Trabalhos pseudocientíficos
“O impacto da ciência depende de as pessoas aceitarem o conhecimento científico”, argumentam os autores, “o que por sua vez requer confiança. Seja encorajar comunidades a seguir medidas de mitigação da Covid-19 ou convencer gestores públicos a reduzir emissões de carbono, a informação científica só vai promover esses objetivos se as pessoas acreditarem neles”.
Em outras palavras, para os pesquisadores, existe um componente de crença na ciência, sem a qual suas descobertas não são implementadas na sociedade. “A confiança na ciência fortalece o apoio público e o investimento em pesquisas, o que por sua vez aumenta o impacto das descobertas. Indivíduos não religiosos podem também usar a fé na ciência como uma forma de amortecer a ansiedade”.
Infelizmente, prosseguem os autores, essa crença dá margem a aceitar com maior facilidade trabalhos pseudocientíficos ou fraudulentos. E eles são recorrentes, a ponto de diferentes autores elaborarem trabalhos falsos, de propósito, a fim de confirmar que o sistema de publicação de artigos é falho.
Fraudes recorrentes
Em 2013, o americano John Bohannon, jornalista que cobre ciências, enviou para 304 revistas científicas um artigo sobre um suposto fungo com poderes milagrosos contra o câncer. O texto era assinado com um nome claramente falso: Ocorrafoo Cobange, pesquisador de um Wassee Institute of Medicine, que também não existe.
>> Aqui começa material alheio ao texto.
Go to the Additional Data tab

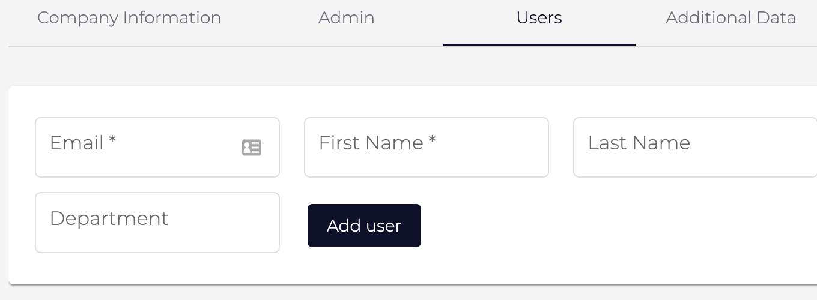click(x=730, y=18)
Pois 157 revistas aceitaram o artigo, apesar de todos os seus problemas evidentes.
Mais recentemente, diferentes pesquisadores se dedicaram a denunciar absurdos semelhantes, mas no campo das ciências humanas. Um deles, o matemático James Lindsay reescreveu um trecho do livro Minha Luta, de Adolf Hitler para parecer um tratado feminista. O texto acabou publicado na revista “Affilia: Journal of Women and Social Work”.
Já o filósofo e pedagogo Peter Boghossian escreveu um artigo mentindo ter examinado os órgãos genitais de 10 mil cães para entender mais sobre a “cultura do estupro e a performatividade queer”. Também emplacou o texto, este na revista Gender, Place & Culture.
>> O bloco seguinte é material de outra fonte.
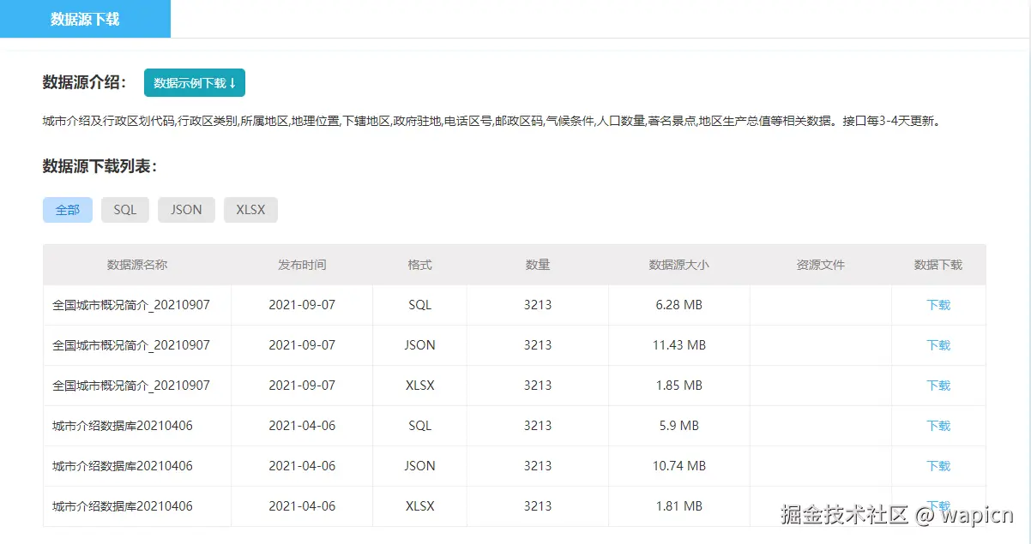
Task: Sort by the 发布时间 column header
Action: click(x=301, y=265)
“A fraude acadêmica é uma prática antiga, entretanto, as características da sociedade contemporânea – rapidez, tecnologias digitais e globalização – podem contribuir para sua banalização na atualidade”, aponta François Silva Ramos em dissertação apresentada na Universidade de Uberaba. Como a pesquisa da Universidade de Illinois aponta, a crença sem questionamentos na ciência pode aumentar o alcance desse tipo de conteúdo pseudocientífico.